Teachers had just hours Tuesday to review the 47-page tentative agreement before voting at their school sites. Chapter chairs collected ballots at eight area meetings at 2 p.m. Tuesday, then returned to their campuses to discuss the agreement with members and run the voting, UTLA president Alex Caputo-Pearl said in an interview Tuesday night. The chapter chairs then eyeballed results and used an app to report them, he said.

Those numbers reported Tuesday night showed about 83% approval, Martinez said Wednesday.

The strike wasn’t easy for parents, especially in working-class neighborhoods where many had to choose between crossing picket lines to send their kids to school or finding childcare to keep them home. For Martin Flores, 30, and Maria Gonzalez, 27, whose three daughters attend McKinley Avenue Elementary in Florence, the strike meant adjusting their routines to keep their girls home for the majority of the week. Thankfully, they said, they already had a system in place.

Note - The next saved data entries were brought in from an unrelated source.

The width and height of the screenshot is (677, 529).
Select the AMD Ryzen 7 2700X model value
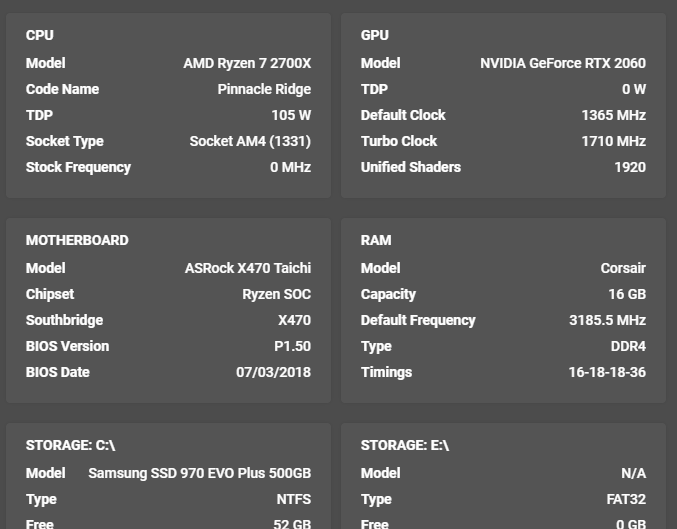(x=247, y=63)
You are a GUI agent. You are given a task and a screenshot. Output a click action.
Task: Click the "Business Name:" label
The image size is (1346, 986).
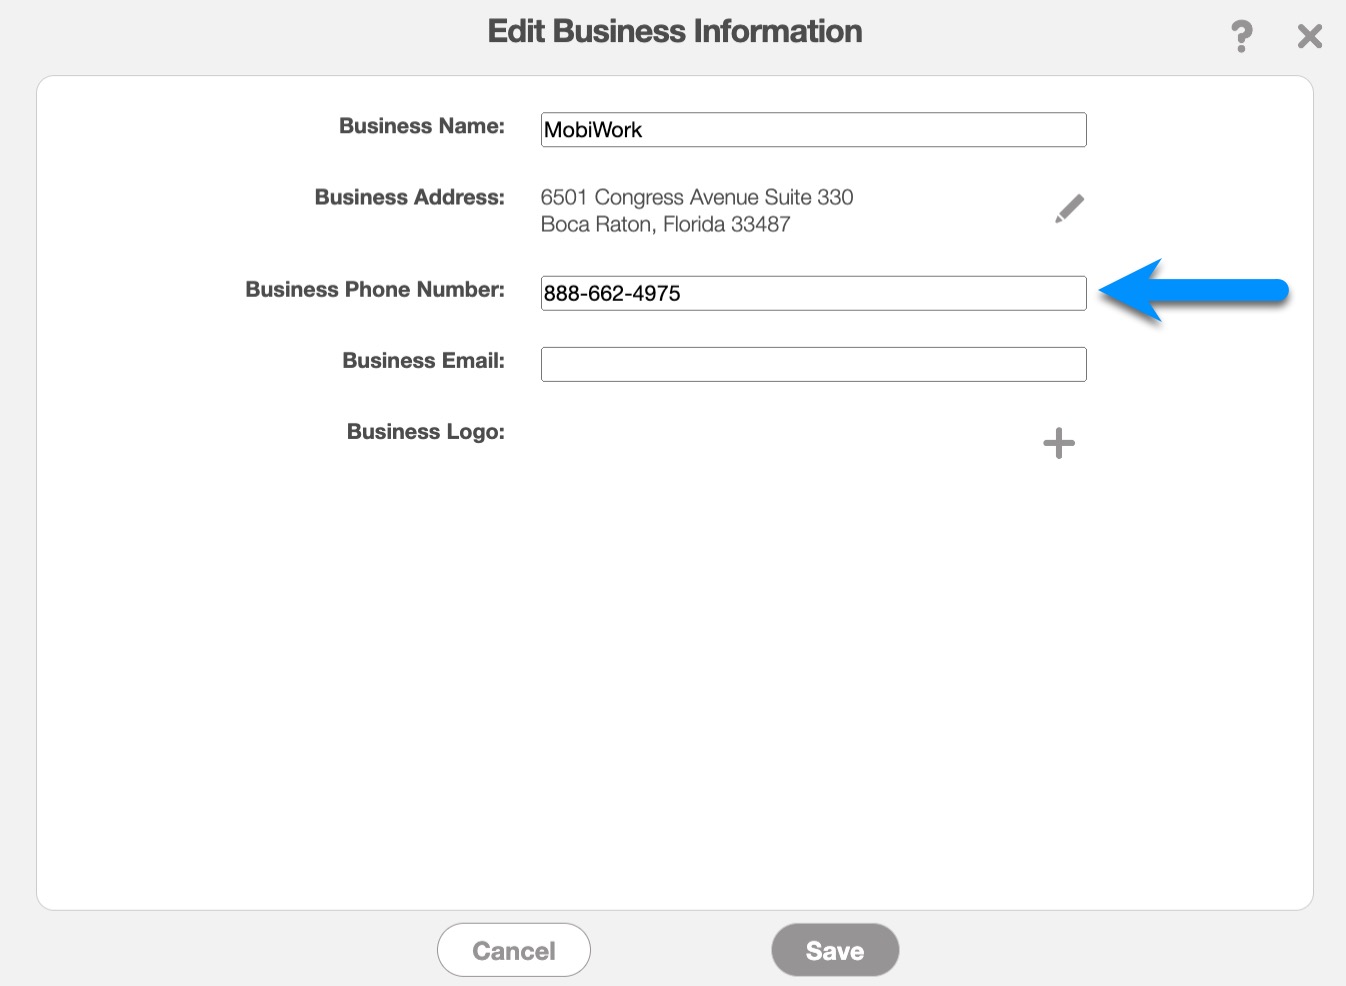[x=421, y=126]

“I work in the morning, and he works at night,” said Gonzalez, who works as a waitress in Downey.

At home, Flores said, he did his best to keep the children occupied and away from the television. They spent some time playing outside, but every afternoon, the girls — Maribel, 10, Marisol, 7, and Marilyn, 5 — would practice their ABCs and count to 100.

“It was just something to make sure they didn’t forget things,” Flores said.

Despite the loss of school days, Flores and Gonzalez said they supported the teachers and their strike. Now that it’s over, they’re not sure whether the teachers are satisfied with their victory. Gonzalez said teachers complained to her at work about the agreement, saying it wasn’t good enough.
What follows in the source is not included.